I’ve been monitoring some attorney discussion groups which are discussing asset protection planning in light of the Florida Supreme Court decision. For example, there is a very high level academic discussion through Leimburg Information Services including well-known estate planning and asset protection attorneys such as Alan Gassman, Chris Riser, and Mark Merric.. This discussion group, and some other experienced attorneys I’ve spoken with, seem confident that the Florida legislature will act to fix the LLC statute so that the charging lien remedy is made exclusive as is currently for limited partnership interests. Speculation is that the legislative revision could come in 2011, or if not, soon thereafter.

In the meantime, people with LLC businesses must deal with decreased asset protection against their individual creditors. Speculating on laws being passed by the Florida legislature is not sound asset protection strategy. While it seems logical, if not likely, that the legislature may make LLC’s charging lien provisions consistent with that of the limited partnership attorneys must help asset protection oriented business clients bolster LLC protection either by amending the LLC operating agreements or migrating to other business structures.

The "Do It Yourself" Florida LLC Operating Agreement No Longer Provides Asset Protection

Using a Florida limited liability company as an asset protection tool used to be relatively easy. Attorneys understood that a creditor’s sole remedy against a debtor’s interest in a Florida LLC, especially multi-member LLCs, was a charging lien. The charging lien gave the creditor restrictive and impractical tools to capture money from the debtor’s LLC interest. No more. The Florida Supreme Court’s Olmstead decision last month seems to give creditors the right to use any and all collection tools, not just the charging lien, to go after a debtor’s membership interests.

The next line of asset protection defense is the LLC operating agreement. Contractual provisions in the LLC operating agreement can minimize a creditor’s power to compel LLC distributions or liquidate LLC assets. Effective asset protection language is not in "off the shelf" or standard LLC operating agreements.

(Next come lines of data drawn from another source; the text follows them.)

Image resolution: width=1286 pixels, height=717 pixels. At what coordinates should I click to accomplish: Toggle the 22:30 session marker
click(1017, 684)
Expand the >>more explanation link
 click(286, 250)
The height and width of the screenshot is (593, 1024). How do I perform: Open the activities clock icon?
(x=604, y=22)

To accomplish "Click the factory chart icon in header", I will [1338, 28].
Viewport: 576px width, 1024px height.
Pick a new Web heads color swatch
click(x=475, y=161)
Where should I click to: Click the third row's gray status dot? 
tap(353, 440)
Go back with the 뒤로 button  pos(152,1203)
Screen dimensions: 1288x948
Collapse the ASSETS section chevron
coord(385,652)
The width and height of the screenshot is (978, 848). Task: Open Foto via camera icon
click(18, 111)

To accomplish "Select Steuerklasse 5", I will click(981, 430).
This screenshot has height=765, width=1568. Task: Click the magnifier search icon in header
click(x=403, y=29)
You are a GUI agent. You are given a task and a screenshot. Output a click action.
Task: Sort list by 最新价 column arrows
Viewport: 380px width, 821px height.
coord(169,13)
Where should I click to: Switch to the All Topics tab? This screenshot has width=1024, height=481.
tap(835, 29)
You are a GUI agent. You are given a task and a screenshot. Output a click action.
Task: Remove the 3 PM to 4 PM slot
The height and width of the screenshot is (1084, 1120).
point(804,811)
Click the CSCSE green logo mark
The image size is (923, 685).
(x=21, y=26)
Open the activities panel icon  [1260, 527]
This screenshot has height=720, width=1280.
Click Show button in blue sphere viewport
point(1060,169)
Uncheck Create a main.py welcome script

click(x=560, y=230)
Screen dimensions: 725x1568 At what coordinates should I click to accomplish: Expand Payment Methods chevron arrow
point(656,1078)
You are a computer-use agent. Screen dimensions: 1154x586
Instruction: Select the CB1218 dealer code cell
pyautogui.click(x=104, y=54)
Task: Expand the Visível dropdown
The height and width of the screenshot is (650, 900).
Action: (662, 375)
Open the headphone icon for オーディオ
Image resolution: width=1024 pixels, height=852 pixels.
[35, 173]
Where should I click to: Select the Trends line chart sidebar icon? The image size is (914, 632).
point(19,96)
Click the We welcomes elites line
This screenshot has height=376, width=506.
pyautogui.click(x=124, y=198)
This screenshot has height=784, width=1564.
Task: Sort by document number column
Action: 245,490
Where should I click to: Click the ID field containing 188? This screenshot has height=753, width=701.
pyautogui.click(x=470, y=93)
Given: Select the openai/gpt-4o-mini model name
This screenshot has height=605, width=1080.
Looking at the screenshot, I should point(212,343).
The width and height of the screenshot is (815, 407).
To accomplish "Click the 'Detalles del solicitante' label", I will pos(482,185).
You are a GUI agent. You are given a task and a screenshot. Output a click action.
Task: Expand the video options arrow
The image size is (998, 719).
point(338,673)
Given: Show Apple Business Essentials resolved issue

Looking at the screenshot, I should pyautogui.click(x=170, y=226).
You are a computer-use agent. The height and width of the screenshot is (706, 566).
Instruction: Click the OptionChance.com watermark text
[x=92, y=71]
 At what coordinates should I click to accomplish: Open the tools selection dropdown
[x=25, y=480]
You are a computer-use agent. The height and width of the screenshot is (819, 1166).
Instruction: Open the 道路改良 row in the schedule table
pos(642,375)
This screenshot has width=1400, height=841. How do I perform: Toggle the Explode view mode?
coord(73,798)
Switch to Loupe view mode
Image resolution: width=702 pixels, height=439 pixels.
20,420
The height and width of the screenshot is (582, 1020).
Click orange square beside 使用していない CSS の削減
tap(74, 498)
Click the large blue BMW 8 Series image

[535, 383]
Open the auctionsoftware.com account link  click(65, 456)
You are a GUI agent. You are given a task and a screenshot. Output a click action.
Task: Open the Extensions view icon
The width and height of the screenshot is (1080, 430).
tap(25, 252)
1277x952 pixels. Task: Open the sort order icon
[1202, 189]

Prior to the Olmstead ruling a small business owner might get by with a "do it yourself" LLC. The owner could create an LLC online and buy a standard operating agreement online from any of the many sites that market legal forms. Once you realized the LLC was the preferred asset protection business structure a competent business owner could achieve good asset protection with the "do it yourself" Florida LLC. Not any longer. Do it yourself may work at Home Depot, but it won’t protect your Florida LLC from judgment creditors.

LLC owners concerned about asset protection are going to have to do something. There are many asset protection alternatives to the basic LLC structure. The simplest and cheapest next step - not necessarily the best or the most effective step- is to have an attorney customize your LLC operating agreement with provisions that will weaken and deter your prospective creditors. Yes, it may cost money. But, these things can happen whenever the Florida Supreme Court is in session.